↓↓↓
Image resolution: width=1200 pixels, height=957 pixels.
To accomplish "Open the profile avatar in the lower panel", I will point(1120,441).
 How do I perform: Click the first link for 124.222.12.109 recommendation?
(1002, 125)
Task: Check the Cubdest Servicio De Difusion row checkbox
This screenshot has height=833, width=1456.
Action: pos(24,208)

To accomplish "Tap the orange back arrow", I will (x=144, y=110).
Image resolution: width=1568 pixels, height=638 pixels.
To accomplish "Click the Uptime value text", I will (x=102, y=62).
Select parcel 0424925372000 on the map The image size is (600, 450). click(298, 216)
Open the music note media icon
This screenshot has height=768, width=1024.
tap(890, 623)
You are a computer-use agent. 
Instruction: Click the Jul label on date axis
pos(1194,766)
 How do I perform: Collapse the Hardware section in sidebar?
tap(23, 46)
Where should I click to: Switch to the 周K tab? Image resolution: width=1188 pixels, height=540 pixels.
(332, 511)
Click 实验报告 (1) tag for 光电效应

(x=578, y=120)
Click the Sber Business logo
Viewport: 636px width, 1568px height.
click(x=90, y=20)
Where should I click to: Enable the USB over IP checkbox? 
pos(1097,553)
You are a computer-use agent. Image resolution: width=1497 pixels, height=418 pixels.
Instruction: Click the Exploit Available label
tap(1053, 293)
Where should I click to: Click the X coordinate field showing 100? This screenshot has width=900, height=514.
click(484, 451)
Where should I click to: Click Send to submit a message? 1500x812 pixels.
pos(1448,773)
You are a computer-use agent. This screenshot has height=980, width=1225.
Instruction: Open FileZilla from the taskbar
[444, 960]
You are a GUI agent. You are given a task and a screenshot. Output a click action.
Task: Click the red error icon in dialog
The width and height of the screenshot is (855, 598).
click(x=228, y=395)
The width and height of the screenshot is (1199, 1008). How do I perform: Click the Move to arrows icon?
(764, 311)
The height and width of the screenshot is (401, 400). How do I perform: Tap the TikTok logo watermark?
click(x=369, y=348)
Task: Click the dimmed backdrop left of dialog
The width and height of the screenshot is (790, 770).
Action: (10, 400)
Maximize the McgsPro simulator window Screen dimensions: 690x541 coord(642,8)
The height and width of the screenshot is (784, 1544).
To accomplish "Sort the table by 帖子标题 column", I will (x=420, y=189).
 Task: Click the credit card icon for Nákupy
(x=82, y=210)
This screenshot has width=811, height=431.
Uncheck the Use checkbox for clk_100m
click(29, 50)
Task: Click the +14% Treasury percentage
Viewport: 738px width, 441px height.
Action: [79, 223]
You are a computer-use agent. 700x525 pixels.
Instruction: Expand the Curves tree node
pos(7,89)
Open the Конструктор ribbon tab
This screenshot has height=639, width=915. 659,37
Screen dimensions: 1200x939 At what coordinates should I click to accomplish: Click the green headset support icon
↑↑↑
→ Description of the task
Format the data above as a Markdown table with the columns Row and Text. Number each line in Row and omit blank lines.

→ Complete answer
| Row | Text |
|---|---|
| 1 | Image resolution: width=1200 pixels, height=957 pixels. |
| 2 | To accomplish "Open the profile avatar in the lower panel", I will point(1120,441). |
| 3 |  How do I perform: Click the first link for 124.222.12.109 recommendation? |
| 4 | (1002, 125) |
| 5 | Task: Check the Cubdest Servicio De Difusion row checkbox |
| 6 | This screenshot has height=833, width=1456. |
| 7 | Action: pos(24,208) |
| 8 | To accomplish "Tap the orange back arrow", I will (x=144, y=110). |
| 9 | Image resolution: width=1568 pixels, height=638 pixels. |
| 10 | To accomplish "Click the Uptime value text", I will (x=102, y=62). |
| 11 | Select parcel 0424925372000 on the map The image size is (600, 450). click(298, 216) |
| 12 | Open the music note media icon |
| 13 | This screenshot has height=768, width=1024. |
| 14 | tap(890, 623) |
| 15 | You are a computer-use agent.  |
| 16 | Instruction: Click the Jul label on date axis |
| 17 | pos(1194,766) |
| 18 |  How do I perform: Collapse the Hardware section in sidebar? |
| 19 | tap(23, 46) |
| 20 | Where should I click to: Switch to the 周K tab? Image resolution: width=1188 pixels, height=540 pixels. |
| 21 | (332, 511) |
| 22 | Click 实验报告 (1) tag for 光电效应 |
| 23 | (x=578, y=120) |
| 24 | Click the Sber Business logo |
| 25 | Viewport: 636px width, 1568px height. |
| 26 | click(x=90, y=20) |
| 27 | Where should I click to: Enable the USB over IP checkbox?  |
| 28 | pos(1097,553) |
| 29 | You are a computer-use agent. Image resolution: width=1497 pixels, height=418 pixels. |
| 30 | Instruction: Click the Exploit Available label |
| 31 | tap(1053, 293) |
| 32 | Where should I click to: Click the X coordinate field showing 100? This screenshot has width=900, height=514. |
| 33 | click(484, 451) |
| 34 | Where should I click to: Click Send to submit a message? 1500x812 pixels. |
| 35 | pos(1448,773) |
| 36 | You are a computer-use agent. This screenshot has height=980, width=1225. |
| 37 | Instruction: Open FileZilla from the taskbar |
| 38 | [444, 960] |
| 39 | You are a GUI agent. You are given a task and a screenshot. Output a click action. |
| 40 | Task: Click the red error icon in dialog |
| 41 | The width and height of the screenshot is (855, 598). |
| 42 | click(x=228, y=395) |
| 43 | The width and height of the screenshot is (1199, 1008). How do I perform: Click the Move to arrows icon? |
| 44 | (764, 311) |
| 45 | The height and width of the screenshot is (401, 400). How do I perform: Tap the TikTok logo watermark? |
| 46 | click(x=369, y=348) |
| 47 | Task: Click the dimmed backdrop left of dialog |
| 48 | The width and height of the screenshot is (790, 770). |
| 49 | Action: (10, 400) |
| 50 | Maximize the McgsPro simulator window Screen dimensions: 690x541 coord(642,8) |
| 51 | The height and width of the screenshot is (784, 1544). |
| 52 | To accomplish "Sort the table by 帖子标题 column", I will (x=420, y=189). |
| 53 |  Task: Click the credit card icon for Nákupy |
| 54 | (x=82, y=210) |
| 55 | This screenshot has width=811, height=431. |
| 56 | Uncheck the Use checkbox for clk_100m |
| 57 | click(29, 50) |
| 58 | Task: Click the +14% Treasury percentage |
| 59 | Viewport: 738px width, 441px height. |
| 60 | Action: [79, 223] |
| 61 | You are a computer-use agent. 700x525 pixels. |
| 62 | Instruction: Expand the Curves tree node |
| 63 | pos(7,89) |
| 64 | Open the Конструктор ribbon tab |
| 65 | This screenshot has height=639, width=915. 659,37 |
| 66 | Screen dimensions: 1200x939 At what coordinates should I click to accomplish: Click the green headset support icon |